Die Osteopathie ist eine ganzheitliche manuelle Heilmethode. Sie hat zum Ziel, die Selbstheilungskräfte des Körpers zu aktivieren und das funktionelle Gleichgewicht wiederherzustellen.

Das osteopathische Konzept geht davon aus, dass sich gesundes Leben in Bewegungen äussert, so zum Beispiel beim Gehen oder in der Herztätigkeit. Deshalb werden in der Therapie neben Gelenken, Bändern und Muskeln auch die inneren Organe in die Behandlung mit einbezogen: also der ganze Mensch.
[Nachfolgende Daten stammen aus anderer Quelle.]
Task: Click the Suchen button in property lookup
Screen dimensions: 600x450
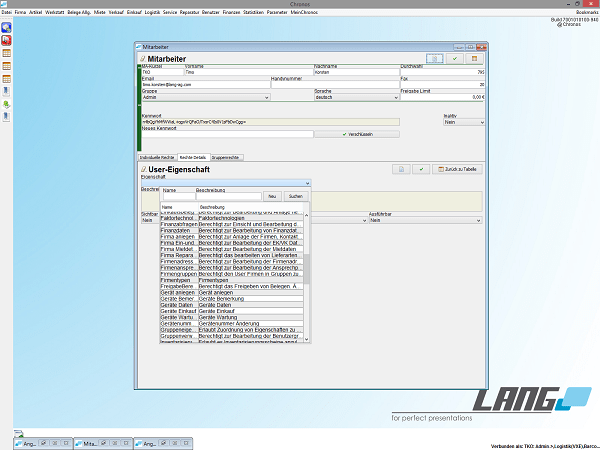Action: (295, 197)
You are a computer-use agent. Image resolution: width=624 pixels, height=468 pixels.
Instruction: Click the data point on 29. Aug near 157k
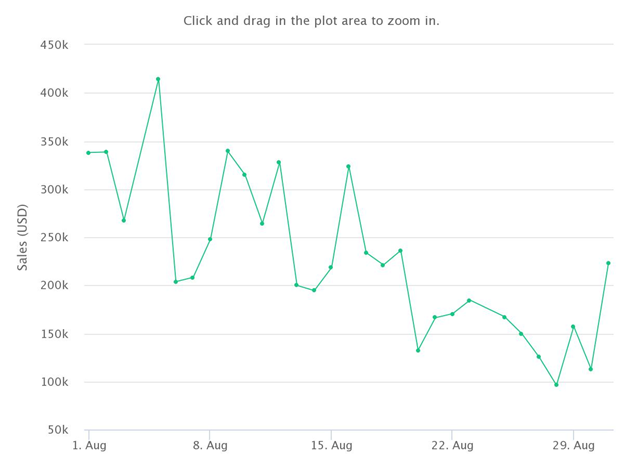click(x=573, y=327)
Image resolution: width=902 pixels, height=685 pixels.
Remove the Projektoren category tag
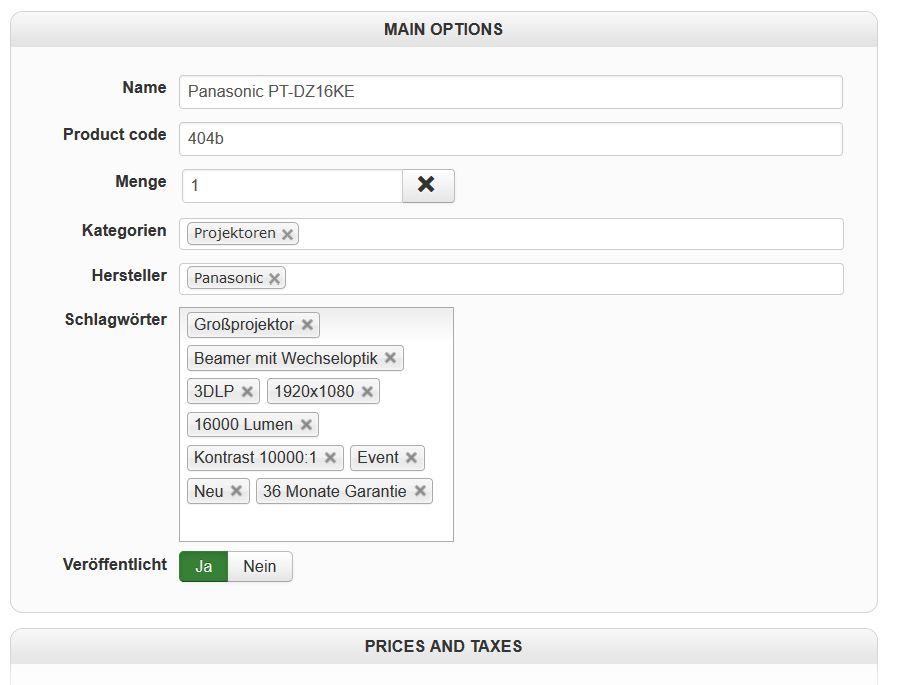(x=288, y=234)
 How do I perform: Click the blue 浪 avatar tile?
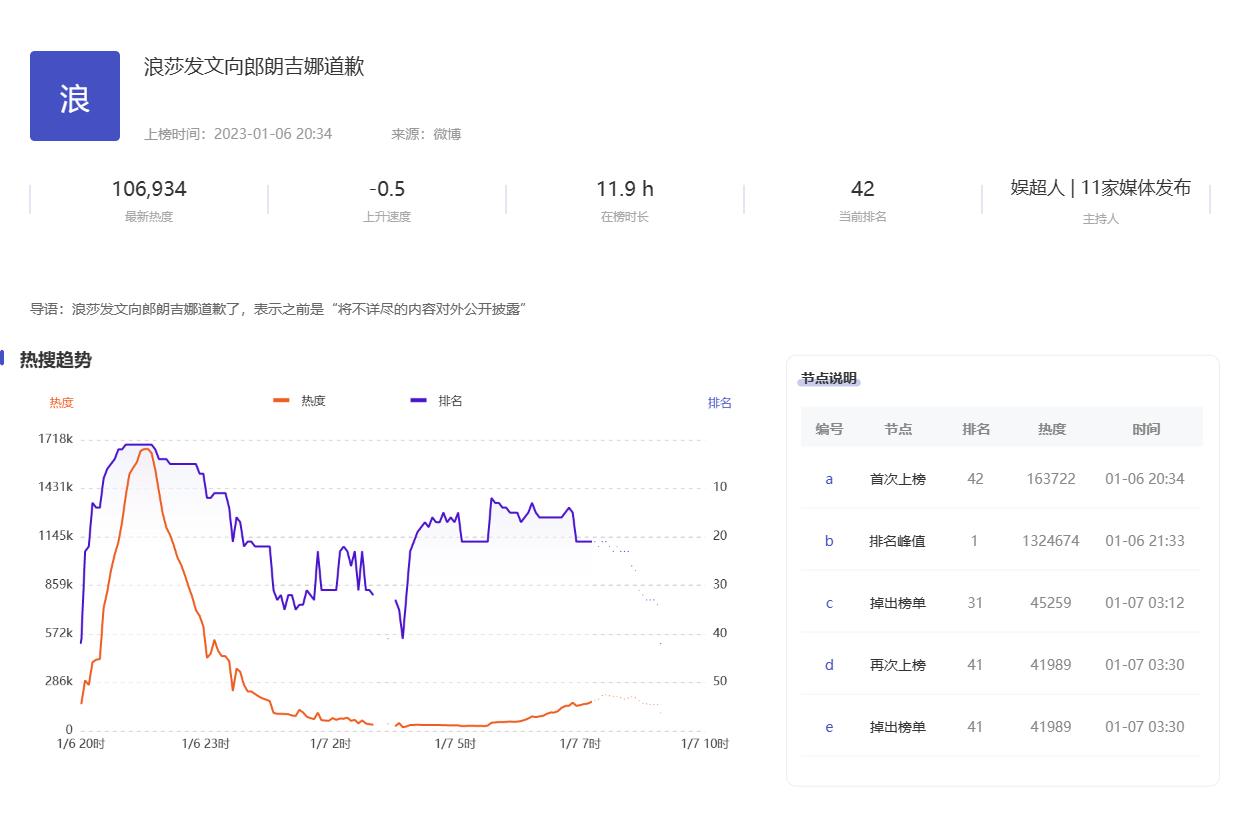[x=75, y=96]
Häufig wird aber nicht die schmerzende Stelle behandelt, sondern der Therapieansatz erfolgt dort, wo der Schmerz herrührt. Wenn beispielsweise die Schulter schmerzt, kann die Ursache im Becken oder im Verdauungssystem liegen. Nach 2 bis 4 Behandlungen sollten sich die Beschwerden spürbar vermindern.

Eine ärztliche Verordnung ist nicht nötig. Zusatzversicherungen für Alternativ- und Komplementärmedizin übernehmen die Kosten ganz oder teilweise.

Osteopathie hilft übrigens auch den Allerkleinsten. Der Grund, dass manche Babys stundenlang schreien, liegt nicht selten in einer funktionellen Störung der Halswirbelsäule, dem sogenannten Schiefhals.

Das Angebot an osteopathischen Behandlungen ist standortabhängig unterschiedlich.